### Records for this task ###

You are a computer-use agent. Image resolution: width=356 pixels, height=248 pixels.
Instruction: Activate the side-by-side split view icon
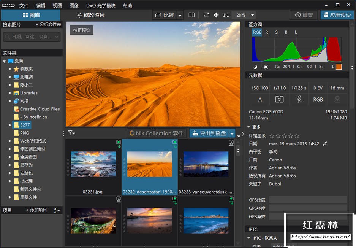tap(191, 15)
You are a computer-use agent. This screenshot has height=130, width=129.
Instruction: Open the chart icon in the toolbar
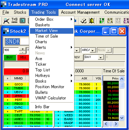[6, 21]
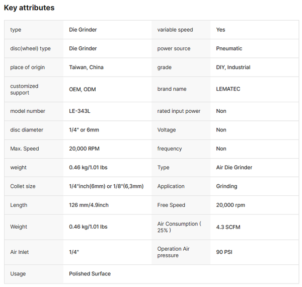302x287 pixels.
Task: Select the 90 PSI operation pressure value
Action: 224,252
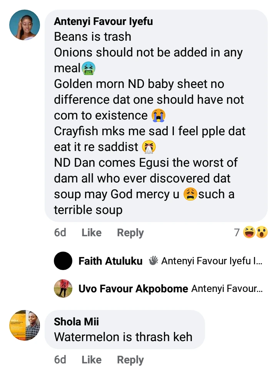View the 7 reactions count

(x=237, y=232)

###
### Records for this task ###

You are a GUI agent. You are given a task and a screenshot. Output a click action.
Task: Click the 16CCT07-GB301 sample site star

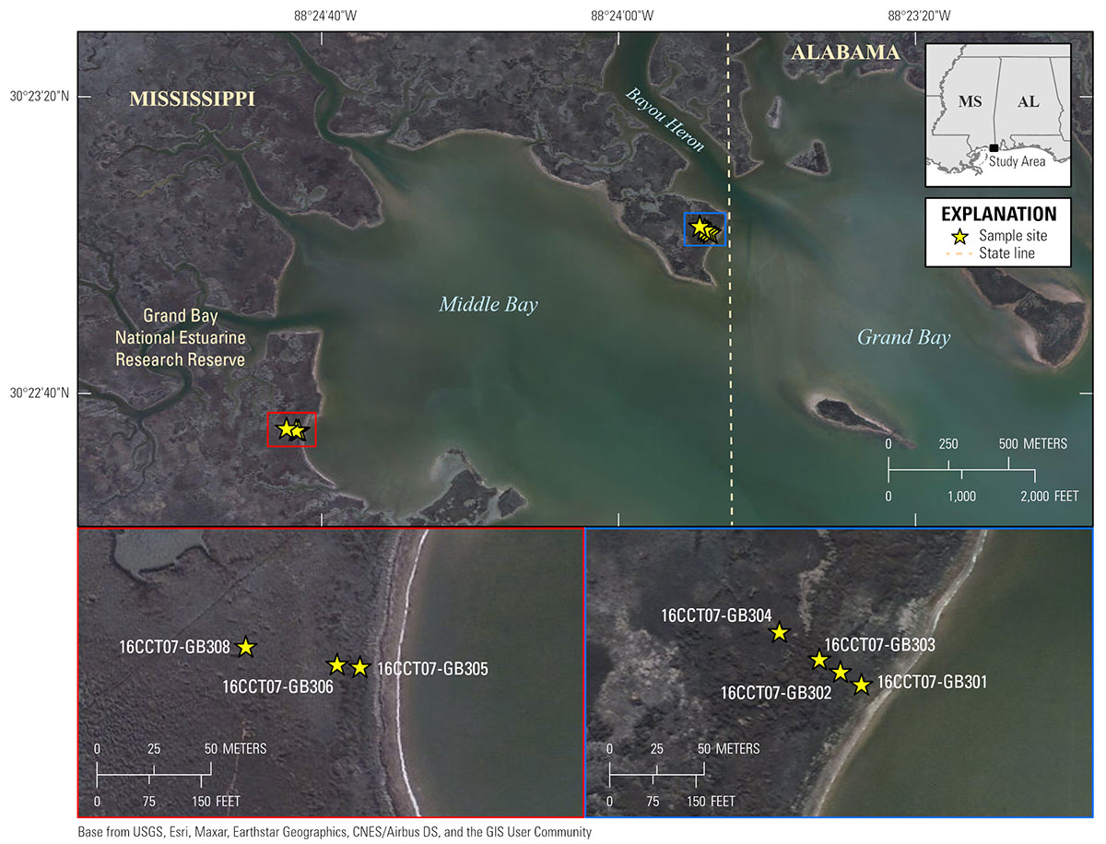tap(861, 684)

###
### Records for this task ###

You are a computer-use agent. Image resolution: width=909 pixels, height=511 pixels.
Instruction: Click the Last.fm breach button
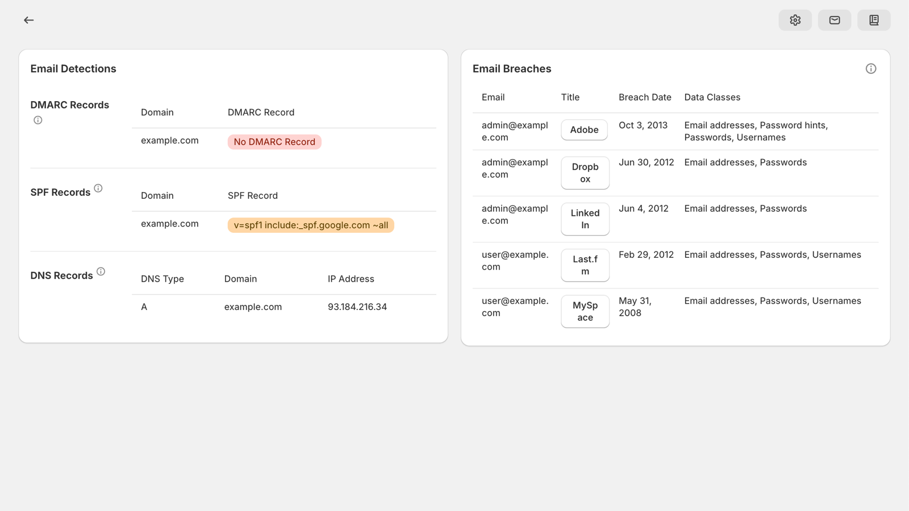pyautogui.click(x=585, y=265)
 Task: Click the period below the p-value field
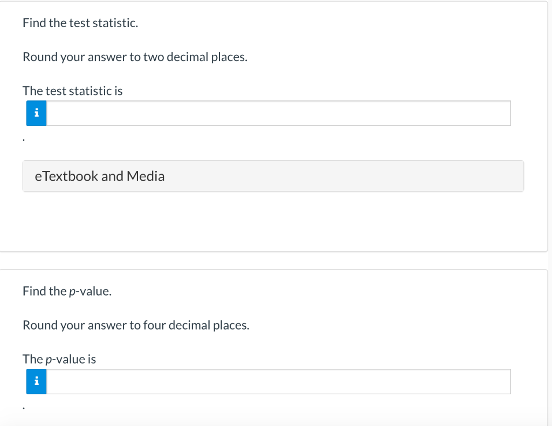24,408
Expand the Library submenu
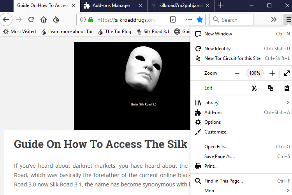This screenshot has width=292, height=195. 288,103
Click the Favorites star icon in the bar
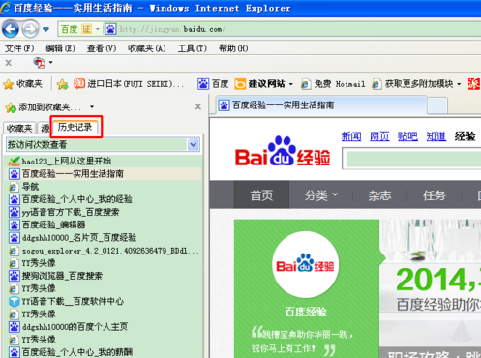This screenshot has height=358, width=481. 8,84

###

[What you have to do]: When a line of the records has the word "resolution", pick it out and copy it.

[Exercise answer]:
You are a computer-use agent. Image resolution: width=356 pixels, height=248 pixels.
You are a computer-use agent. Image resolution: width=909 pixels, height=511 pixels.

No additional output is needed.